Les discussions du groupe se font à huis clos. Parmi les sujets qui doivent être abordés: l'eau, l'énergie et l'armement nucléaire, l'instabilité au Moyen-Orient et l'économie. En 2008, peu avant la crise, le Conseil affirmait qu'une crise financière était imminente. Dans leur discours d'ouverture, MM. Chrétien et Schmidt se sont inquiétés à nouveau de l'économie mondiale. Les mesures de stimulation ont permis «d'éviter le désastre» d'une dépression, a indiqué M. Chrétien. Mais maintenant, l'inflation, cette «silencieuse tueuse d'espoir», menace la reprise. M. Schmidt a dénoncé le «manque de leadership» des dirigeants des deux côtés de l'Atlantique. La crise a été provoquée par un «profond manque de régulation», «l'insouciance des grandes banques» et «l'avarice» des banquiers en investissements. Et ces conditions sont loin d'être disparues. Une nouvelle crise pourrait survenir d'ici quelques années, a-t-il prévenu.

Les délibérations du Conseil sont-elles utiles? M. Chrétien le souhaite. «On discute, on fait des rapports, on les publie et on les envoie aux gouvernements, a-t-il lancé. Qu'est ce qu'ils en font? On ne sait pas.»

L'eau, un droit

L'accès à l'eau potable devrait être un droit. C'est ce que recommande le InterAction Council dans un récent rapport sur l'eau, qui doit servir de base aux discussions qui se poursuivent à Québec jusqu'à demain. Parmi les 14 autres recommandations du rapport: fixer un prix à l'eau qui reflèterait son coût réel, tout en assurant son accès aux plus démunis. Et encourager la ratification de la Convention de l'ONU sur les cours d'eau. Elle a été signée en 1997, mais moins de 20 pays l'ont ratifiée. Il en faudrait 35 pour qu'elle entre en vigueur.

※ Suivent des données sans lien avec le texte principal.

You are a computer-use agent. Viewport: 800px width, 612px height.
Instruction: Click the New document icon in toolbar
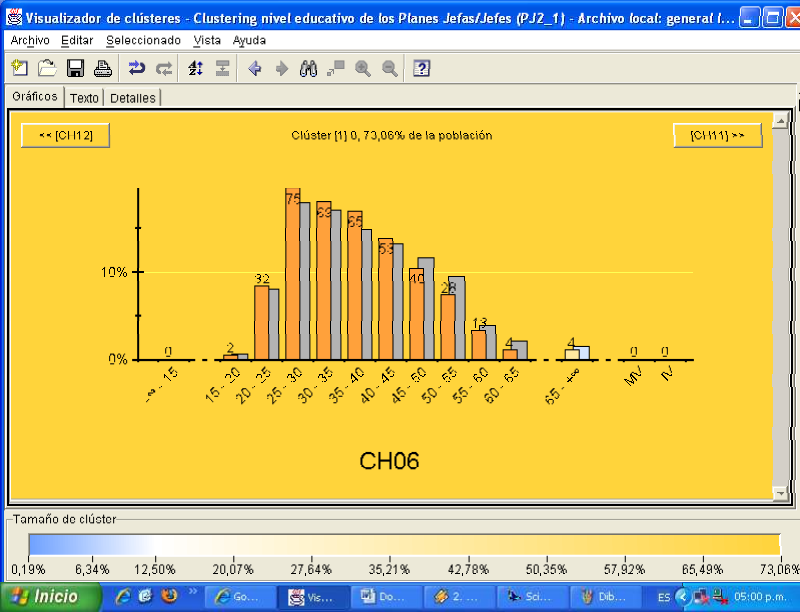tap(19, 68)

La rareté de l'eau pourrait causer des conflits armés dans les prochaines années, craignent Jean Chrétien et Vicente Fox. «Si un pays utilise un fleuve et l'assèche, le pays en bas, il n'a pas d'eau. Regardez la géographie: dans bien des continents, un fleuve quitte un pays pour aller dans l'autre. Et ils n'ont pas de passeport, eux autres», a expliqué l'ancien premier ministre du Canada.

Il s'étonne de la vigueur de l'industrie de l'eau embouteillée. «À ce moment-ci, on vend (de l'eau) en bouteille. Je trouve ça un peu drôle qu'au Canada, on achète l'eau en bouteille.»

Il se prononce en faveur du maintien des activités de la seule centrale nucléaire du Québec, Gentilly-2. Si rien n'est fait, elle s'éteindra à l'été 2013. Sa réfection coûterait deux milliards, et sa fermeture 1,5 milliards. M. Chrétien n'estime pas que les craintes d'une catastrophe justifient qu'on ferme la centrale. «On n'a pas eu de troubles avec elle. Elle fonctionne bien. Le (réacteur) CANADO n'a jamais eu d'accidents.» Il ajoute qu'aucune activité ou lieu n'est à l'abri du risque. «C'est certain, l'édifice ici (l'Assemblée nationale) peut s'écraser. On peut tous mourir en cinq secondes, mais ça ne m'inquiète pas trop.»